Task directions —
Quote the lines below verbatim, starting at the line that contains "This screenshot has height=755, width=1568." and ending after the line that contains "Action: (293, 407)". Leave the pictures out of your reply.

Records supplied —
● ● ● ● ● ● ●
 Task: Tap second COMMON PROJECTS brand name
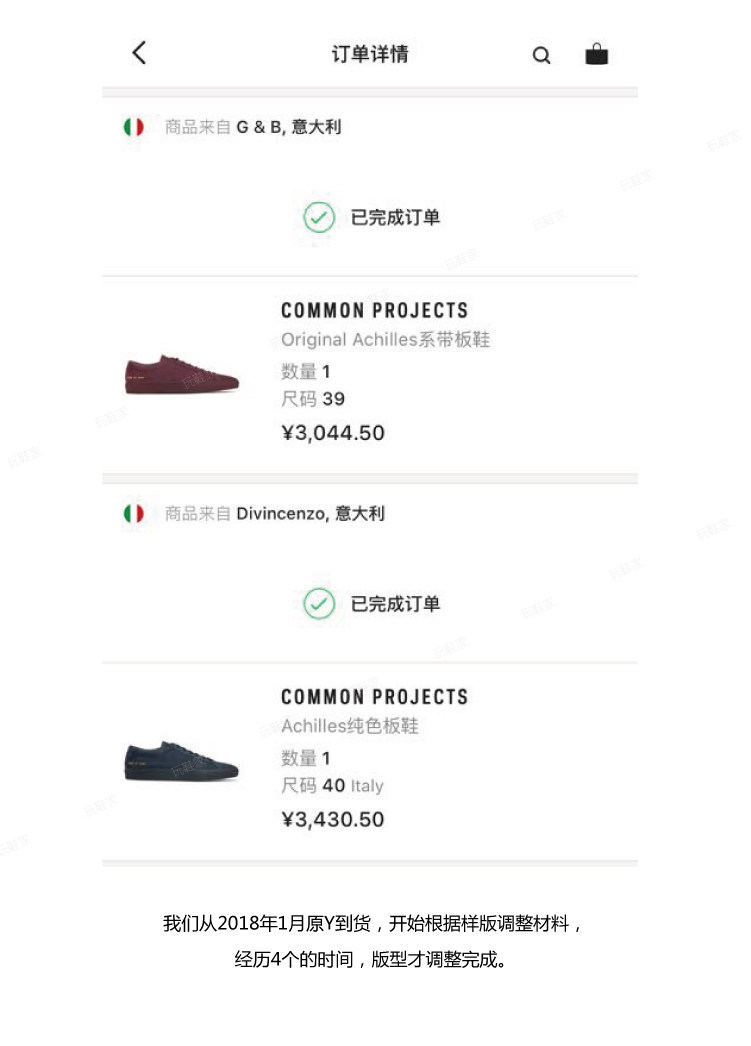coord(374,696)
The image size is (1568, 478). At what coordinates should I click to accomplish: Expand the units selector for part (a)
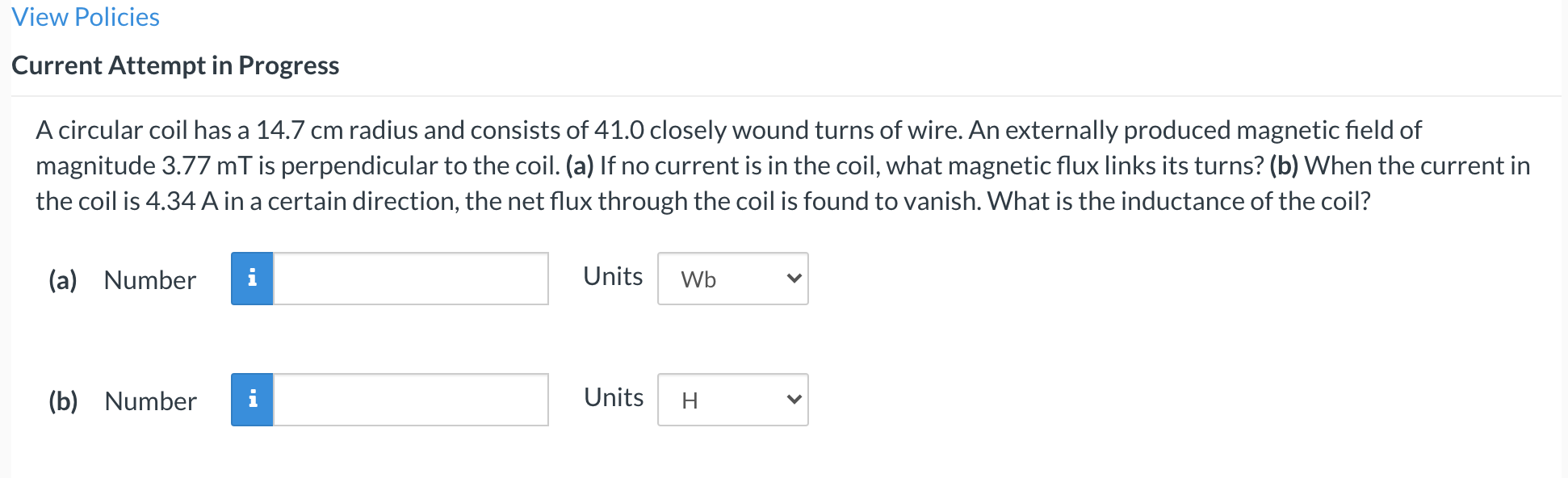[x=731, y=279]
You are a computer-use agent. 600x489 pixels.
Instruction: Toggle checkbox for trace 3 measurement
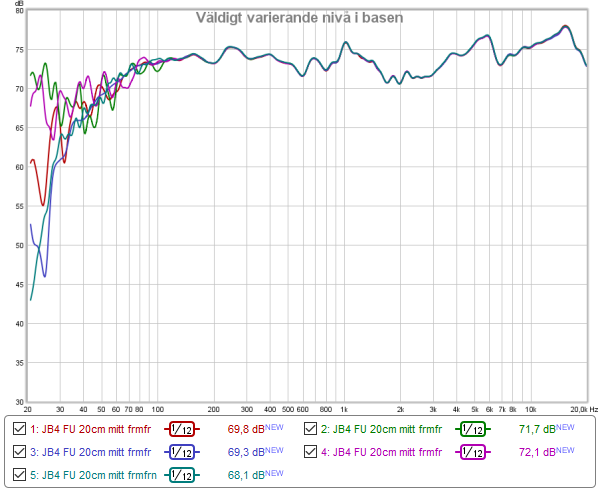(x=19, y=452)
● ● ● ● ● ● ●
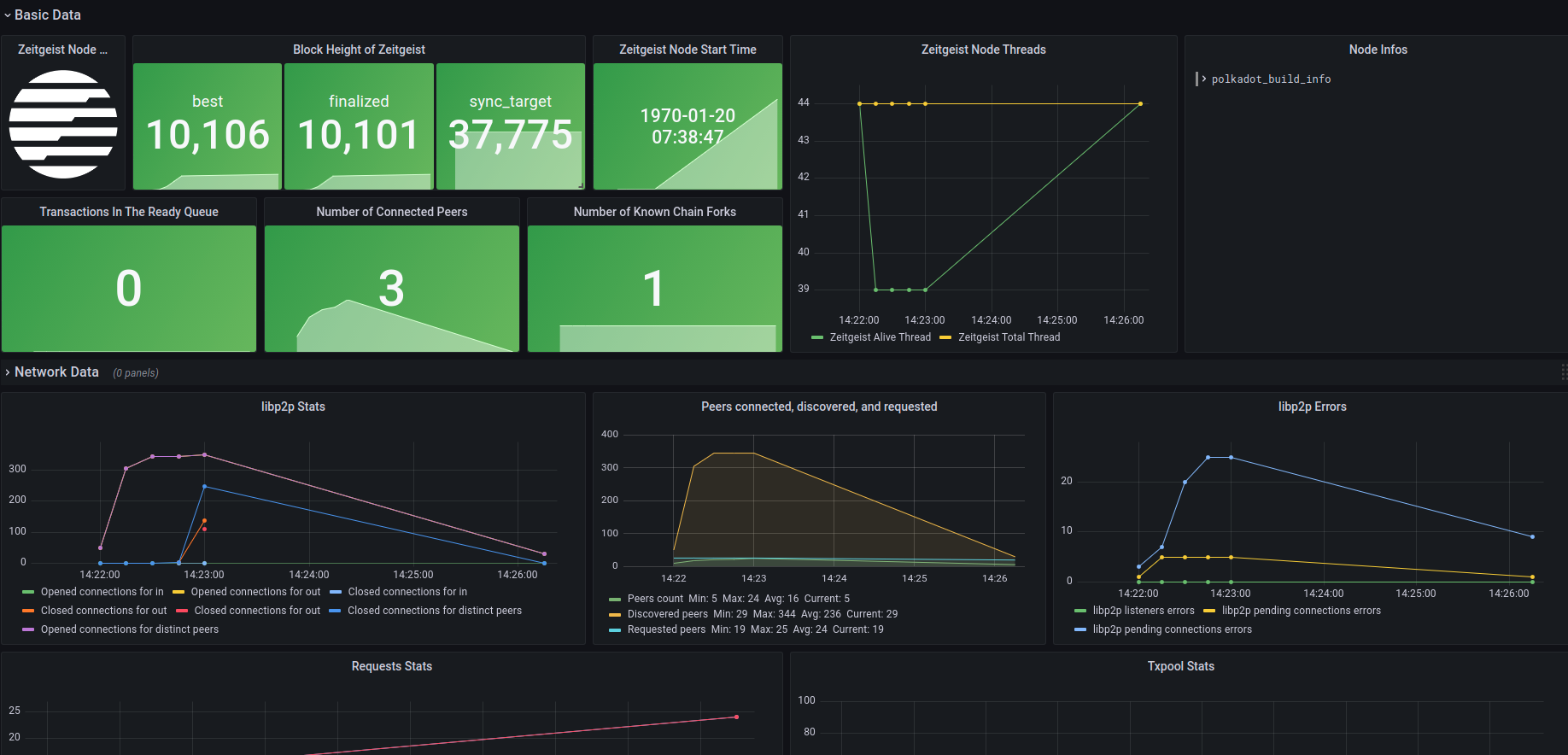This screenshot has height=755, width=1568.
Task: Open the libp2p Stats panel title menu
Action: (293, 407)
● ● ● ● ● ● ●
Task solution —
This screenshot has height=755, width=1568.
Task: Open the libp2p Stats panel title menu
Action: (293, 407)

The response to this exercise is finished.